──────── Document extract ────────
The total firm yield of Huntsville's water system is the combined firm yield of the wells and the TRA plant.
The minimum capacity required by TCEQ to meet Huntsville's water demand is 2.6 to 2.9 mgd short of Huntsville's combined rated capacity.
Here's the breakdown:
• Firm capacity of the TRA water treatment plant: 6.0 mgd with a total capacity of 8.0 mgd. The limiting factor: high service pumps, which send treated water into the 30-inch distribution line.
•The short-term safe yield from the aquifer is 3.0 to 3.3 mgd.
•Combined with the groundwater, the surface water system capacity is 9.0 to 9.3 mgd.
• Huntsville is drawing water out of Lake Livingston at a rate close to its permitted limit. If, during a drought, every water rights holder was pumping from Lake Livingston at their permitted rates, the lake would drop to near empty.
Note that while the models say that, they may not reflect real-world conditions. “This has always seemed alarmist to me,” said Carol Reed, the city's director of public utilities.
Huntsville is among small communities in Walker and surrounding counties with 30 percent of the available water rights on Lake Livingston. The major water rights holder is the city of Houston, with 70 percent.
More for utility geeks and policy makers
Pages 1-13 of the report explain the rigor used to determine number of connections, peak and average water demand, and safe yield of the wells.
The safe yield figure seems to be the one Crespo considers the most variable — but “conservative but reasonable” — based on modeling and historical data. The data Crespo used is included in the report's two appendices.
Pages 14 and 15 describe the TRA plant and the limiting factors of plant capacity. Voters may want to pay attention to Section 5.2 Potential and Key Limiting Factors. These include drought conditions and availability of “raw” or untreated lake water; lake levels; raw water pump capacity; treatment plant filters and high service pump capacity.
Page 14 notes that the plant's clear well capacity limits capacity to 8 mgd. The clear wells are used to settle solids and sediment from the raw water pulled in from the lake and comprise the first step in treatment.
Page 15 is an evaluation of the capacity of each component of the TRA plant.
The chart on this page shows the firm and total capacity of each component. The number of value to readers is the “firm” capacity or the rated capacity based on TCEQ rules. The total capacity is the design capacity of the individual component. The firm capacity of each component reflects its capacity as part of the system functioning as a whole.
The report identifies the high service pumps as “the key limiting factor” in determining the total capacity of the water treatment plant. If the largest capacity high service pump is down, the system of high service pumps could only manage 6.0 mgd. That 6.0 mgd is considered by the state to be the high service pumps' “firm” or reliable yield.
Note that these high service pumps are 30 years old and atypically enclosed in concrete, which makes them tough to access for servicing, and the parts to the pumps’ electric system are no longer manufactured. Therefore, the probability that one of the pumps will fail is high.
• The plant can reliably pull in 16.1 mgd of raw water.
• It can filter 6.72 mgd.
• It can treat in its clarifiers 8 mgd.
• It can pump 6 mgd.
Page 16 details Huntsville's rights to Lake Livingston water and addresses the impact of drought and the limits of Huntsville's contracted supply to meet future demand.
TRA has the rights to 40,000 acre-feet — about 35.8 mgd — of water per year from Lake Livingston for municipal use. The city of Huntsville entered into a contract with TRA in 1976 for 10 mgd of water per day from Lake Livingston with the option to buy 10 mgd more. In 2006, the city took the option for the additional 10 mgd for a total of 20 mgd. The city took out a separate contract for up to 7 mgd for the Tenaska electric generation plant.
──────── Source excerpt ────────
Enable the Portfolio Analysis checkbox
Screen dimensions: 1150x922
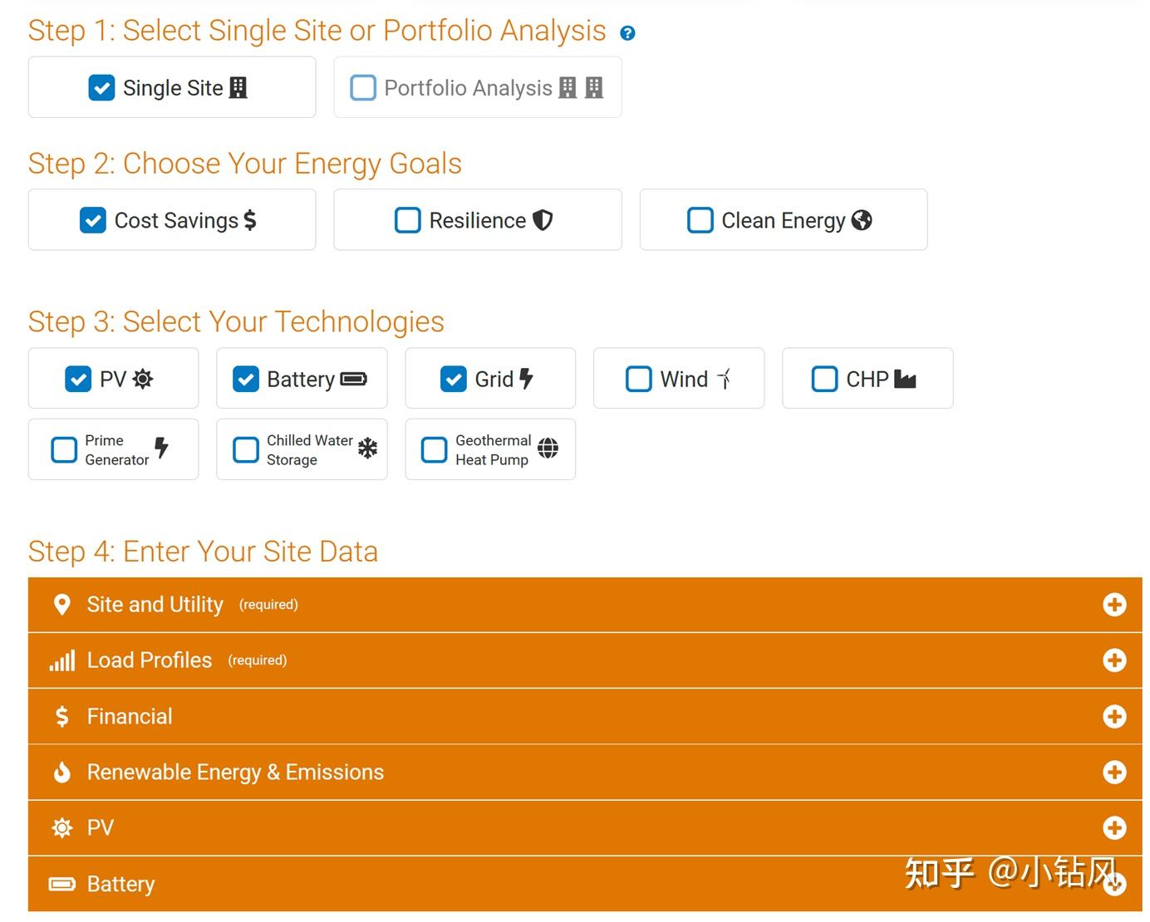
────────
■ Task statement: Edit everything in the text on Huntsville's water capacity from "The report identifies" down to "pump 6 mgd.", replacing "high service pumps" with "distribution pumps" each time it appears. Work only from the text on Huntsville's water capacity.

■ Finished exercise:
The report identifies the distribution pumps as “the key limiting factor” in determining the total capacity of the water treatment plant. If the largest capacity high service pump is down, the system of distribution pumps could only manage 6.0 mgd. That 6.0 mgd is considered by the state to be the distribution pumps' “firm” or reliable yield.
Note that these distribution pumps are 30 years old and atypically enclosed in concrete, which makes them tough to access for servicing, and the parts to the pumps’ electric system are no longer manufactured. Therefore, the probability that one of the pumps will fail is high.
• The plant can reliably pull in 16.1 mgd of raw water.
• It can filter 6.72 mgd.
• It can treat in its clarifiers 8 mgd.
• It can pump 6 mgd.